Task goal
Using the records below, give again exactly the lines from the line that contains "The height and width of the screenshot is (1180, 2548)." through the line that contains "Task: Click the golden bell icon in toolbar", both ends included, and only those.
◆ ◆ ◆ ◆ ◆ ◆ ◆
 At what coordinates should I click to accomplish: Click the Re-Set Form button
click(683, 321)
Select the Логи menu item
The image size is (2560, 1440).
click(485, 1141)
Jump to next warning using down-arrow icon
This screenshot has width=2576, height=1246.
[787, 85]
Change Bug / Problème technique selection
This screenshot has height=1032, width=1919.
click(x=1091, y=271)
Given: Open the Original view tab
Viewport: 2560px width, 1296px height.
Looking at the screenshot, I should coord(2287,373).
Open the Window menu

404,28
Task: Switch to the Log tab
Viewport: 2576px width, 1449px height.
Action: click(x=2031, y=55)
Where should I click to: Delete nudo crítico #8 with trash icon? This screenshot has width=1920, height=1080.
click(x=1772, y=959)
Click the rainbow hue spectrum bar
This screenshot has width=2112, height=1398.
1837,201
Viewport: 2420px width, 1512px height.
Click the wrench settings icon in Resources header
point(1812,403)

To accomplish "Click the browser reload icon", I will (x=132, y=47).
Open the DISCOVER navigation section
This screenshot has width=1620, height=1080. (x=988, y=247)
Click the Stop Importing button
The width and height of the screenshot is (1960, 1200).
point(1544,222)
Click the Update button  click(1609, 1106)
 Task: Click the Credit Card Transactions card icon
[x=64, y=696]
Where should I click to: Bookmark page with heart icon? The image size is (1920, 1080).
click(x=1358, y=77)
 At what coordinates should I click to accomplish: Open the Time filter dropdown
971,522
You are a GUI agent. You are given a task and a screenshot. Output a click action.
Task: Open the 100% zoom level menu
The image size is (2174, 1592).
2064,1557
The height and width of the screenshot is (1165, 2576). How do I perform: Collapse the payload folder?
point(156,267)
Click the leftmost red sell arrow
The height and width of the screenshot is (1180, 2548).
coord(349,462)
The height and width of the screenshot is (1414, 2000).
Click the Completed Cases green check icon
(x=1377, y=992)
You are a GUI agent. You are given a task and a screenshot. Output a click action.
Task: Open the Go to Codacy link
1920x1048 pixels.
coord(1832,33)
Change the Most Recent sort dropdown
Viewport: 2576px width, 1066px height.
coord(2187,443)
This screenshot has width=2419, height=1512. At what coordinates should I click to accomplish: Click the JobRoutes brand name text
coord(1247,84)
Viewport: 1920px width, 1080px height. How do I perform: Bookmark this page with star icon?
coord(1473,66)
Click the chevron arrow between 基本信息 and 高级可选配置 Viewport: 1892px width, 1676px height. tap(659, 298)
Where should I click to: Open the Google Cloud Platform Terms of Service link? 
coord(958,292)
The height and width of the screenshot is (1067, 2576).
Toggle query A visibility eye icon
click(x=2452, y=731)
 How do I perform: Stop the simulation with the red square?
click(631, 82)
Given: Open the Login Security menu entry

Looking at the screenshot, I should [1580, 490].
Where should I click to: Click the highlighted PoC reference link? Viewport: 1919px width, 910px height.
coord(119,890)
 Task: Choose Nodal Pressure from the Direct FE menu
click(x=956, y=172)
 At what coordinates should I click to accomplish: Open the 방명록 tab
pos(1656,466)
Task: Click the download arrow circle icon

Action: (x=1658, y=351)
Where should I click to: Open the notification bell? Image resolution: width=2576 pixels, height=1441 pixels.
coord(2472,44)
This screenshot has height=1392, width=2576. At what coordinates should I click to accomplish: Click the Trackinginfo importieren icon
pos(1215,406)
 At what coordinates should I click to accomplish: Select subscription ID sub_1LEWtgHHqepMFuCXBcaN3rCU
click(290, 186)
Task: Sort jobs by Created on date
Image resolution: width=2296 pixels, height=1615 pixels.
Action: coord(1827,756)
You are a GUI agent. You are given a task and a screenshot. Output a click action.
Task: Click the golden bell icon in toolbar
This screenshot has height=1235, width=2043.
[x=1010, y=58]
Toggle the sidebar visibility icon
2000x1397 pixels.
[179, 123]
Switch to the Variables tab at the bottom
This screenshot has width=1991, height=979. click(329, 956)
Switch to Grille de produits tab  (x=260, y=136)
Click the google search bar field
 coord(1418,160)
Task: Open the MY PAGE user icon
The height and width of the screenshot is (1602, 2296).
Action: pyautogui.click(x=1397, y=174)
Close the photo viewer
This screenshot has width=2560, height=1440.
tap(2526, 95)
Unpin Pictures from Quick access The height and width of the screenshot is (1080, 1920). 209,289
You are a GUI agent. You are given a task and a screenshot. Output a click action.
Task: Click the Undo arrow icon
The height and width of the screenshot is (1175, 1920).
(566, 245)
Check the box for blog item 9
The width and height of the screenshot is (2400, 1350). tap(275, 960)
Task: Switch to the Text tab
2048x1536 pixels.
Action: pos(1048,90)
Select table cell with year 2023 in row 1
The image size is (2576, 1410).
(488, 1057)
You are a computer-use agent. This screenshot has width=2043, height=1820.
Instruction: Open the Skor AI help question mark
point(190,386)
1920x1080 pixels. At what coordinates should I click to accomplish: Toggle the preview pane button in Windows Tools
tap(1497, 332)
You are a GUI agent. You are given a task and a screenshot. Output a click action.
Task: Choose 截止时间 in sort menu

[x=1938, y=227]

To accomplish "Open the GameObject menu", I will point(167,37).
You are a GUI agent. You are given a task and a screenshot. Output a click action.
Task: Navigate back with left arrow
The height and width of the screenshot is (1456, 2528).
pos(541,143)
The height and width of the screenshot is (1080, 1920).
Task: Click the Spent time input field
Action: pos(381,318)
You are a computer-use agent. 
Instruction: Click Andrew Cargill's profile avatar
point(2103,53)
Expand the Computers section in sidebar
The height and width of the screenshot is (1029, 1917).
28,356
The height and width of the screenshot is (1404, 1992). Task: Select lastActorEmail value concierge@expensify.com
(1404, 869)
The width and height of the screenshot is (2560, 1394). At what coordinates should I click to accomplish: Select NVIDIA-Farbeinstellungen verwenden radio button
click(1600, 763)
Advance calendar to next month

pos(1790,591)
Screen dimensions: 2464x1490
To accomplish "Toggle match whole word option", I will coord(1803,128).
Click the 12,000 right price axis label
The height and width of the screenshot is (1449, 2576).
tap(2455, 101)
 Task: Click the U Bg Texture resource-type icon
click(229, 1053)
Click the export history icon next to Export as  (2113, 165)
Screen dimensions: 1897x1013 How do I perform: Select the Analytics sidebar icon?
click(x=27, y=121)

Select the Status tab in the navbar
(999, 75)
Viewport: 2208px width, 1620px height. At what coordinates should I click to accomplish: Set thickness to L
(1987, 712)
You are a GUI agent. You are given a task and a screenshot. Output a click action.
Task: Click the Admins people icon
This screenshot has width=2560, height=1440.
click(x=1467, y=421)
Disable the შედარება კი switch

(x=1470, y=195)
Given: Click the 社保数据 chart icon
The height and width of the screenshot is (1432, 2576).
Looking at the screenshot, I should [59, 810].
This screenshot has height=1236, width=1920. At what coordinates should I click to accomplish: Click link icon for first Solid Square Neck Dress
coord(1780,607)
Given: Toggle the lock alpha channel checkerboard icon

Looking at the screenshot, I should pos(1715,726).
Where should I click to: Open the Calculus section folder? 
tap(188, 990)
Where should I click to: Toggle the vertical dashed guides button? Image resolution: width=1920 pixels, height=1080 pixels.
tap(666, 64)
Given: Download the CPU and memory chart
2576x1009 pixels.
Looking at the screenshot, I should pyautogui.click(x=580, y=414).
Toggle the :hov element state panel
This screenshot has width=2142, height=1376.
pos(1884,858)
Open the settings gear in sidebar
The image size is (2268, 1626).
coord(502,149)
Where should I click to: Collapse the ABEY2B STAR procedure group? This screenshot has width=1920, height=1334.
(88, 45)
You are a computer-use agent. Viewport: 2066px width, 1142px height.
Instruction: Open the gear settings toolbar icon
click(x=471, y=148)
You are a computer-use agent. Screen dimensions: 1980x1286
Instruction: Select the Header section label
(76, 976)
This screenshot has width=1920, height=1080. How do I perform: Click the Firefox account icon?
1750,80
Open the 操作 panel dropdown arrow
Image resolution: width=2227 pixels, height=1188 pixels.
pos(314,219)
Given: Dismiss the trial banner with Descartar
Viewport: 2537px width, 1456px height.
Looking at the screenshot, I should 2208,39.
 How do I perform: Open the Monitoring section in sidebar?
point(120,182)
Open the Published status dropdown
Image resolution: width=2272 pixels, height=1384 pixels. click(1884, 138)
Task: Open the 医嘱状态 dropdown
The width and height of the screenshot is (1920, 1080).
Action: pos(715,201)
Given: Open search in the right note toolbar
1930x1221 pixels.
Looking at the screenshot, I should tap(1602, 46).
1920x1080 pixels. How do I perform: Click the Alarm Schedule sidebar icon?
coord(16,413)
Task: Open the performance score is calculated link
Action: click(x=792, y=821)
◆ ◆ ◆ ◆ ◆ ◆ ◆
Output below
The height and width of the screenshot is (1180, 2548).
coord(349,462)
The height and width of the screenshot is (1414, 2000).
Click the Completed Cases green check icon
(x=1377, y=992)
You are a GUI agent. You are given a task and a screenshot. Output a click action.
Task: Open the Go to Codacy link
1920x1048 pixels.
coord(1832,33)
Change the Most Recent sort dropdown
Viewport: 2576px width, 1066px height.
coord(2187,443)
This screenshot has width=2419, height=1512. At what coordinates should I click to accomplish: Click the JobRoutes brand name text
coord(1247,84)
Viewport: 1920px width, 1080px height. How do I perform: Bookmark this page with star icon?
coord(1473,66)
Click the chevron arrow between 基本信息 and 高级可选配置 Viewport: 1892px width, 1676px height. tap(659, 298)
Where should I click to: Open the Google Cloud Platform Terms of Service link? 
coord(958,292)
The height and width of the screenshot is (1067, 2576).
Toggle query A visibility eye icon
click(x=2452, y=731)
 How do I perform: Stop the simulation with the red square?
click(631, 82)
Given: Open the Login Security menu entry

Looking at the screenshot, I should [1580, 490].
Where should I click to: Click the highlighted PoC reference link? Viewport: 1919px width, 910px height.
coord(119,890)
 Task: Choose Nodal Pressure from the Direct FE menu
click(x=956, y=172)
 At what coordinates should I click to accomplish: Open the 방명록 tab
pos(1656,466)
Task: Click the download arrow circle icon

Action: (x=1658, y=351)
Where should I click to: Open the notification bell? Image resolution: width=2576 pixels, height=1441 pixels.
coord(2472,44)
This screenshot has height=1392, width=2576. At what coordinates should I click to accomplish: Click the Trackinginfo importieren icon
pos(1215,406)
 At what coordinates should I click to accomplish: Select subscription ID sub_1LEWtgHHqepMFuCXBcaN3rCU
click(290, 186)
Task: Sort jobs by Created on date
Image resolution: width=2296 pixels, height=1615 pixels.
Action: coord(1827,756)
You are a GUI agent. You are given a task and a screenshot. Output a click action.
Task: Click the golden bell icon in toolbar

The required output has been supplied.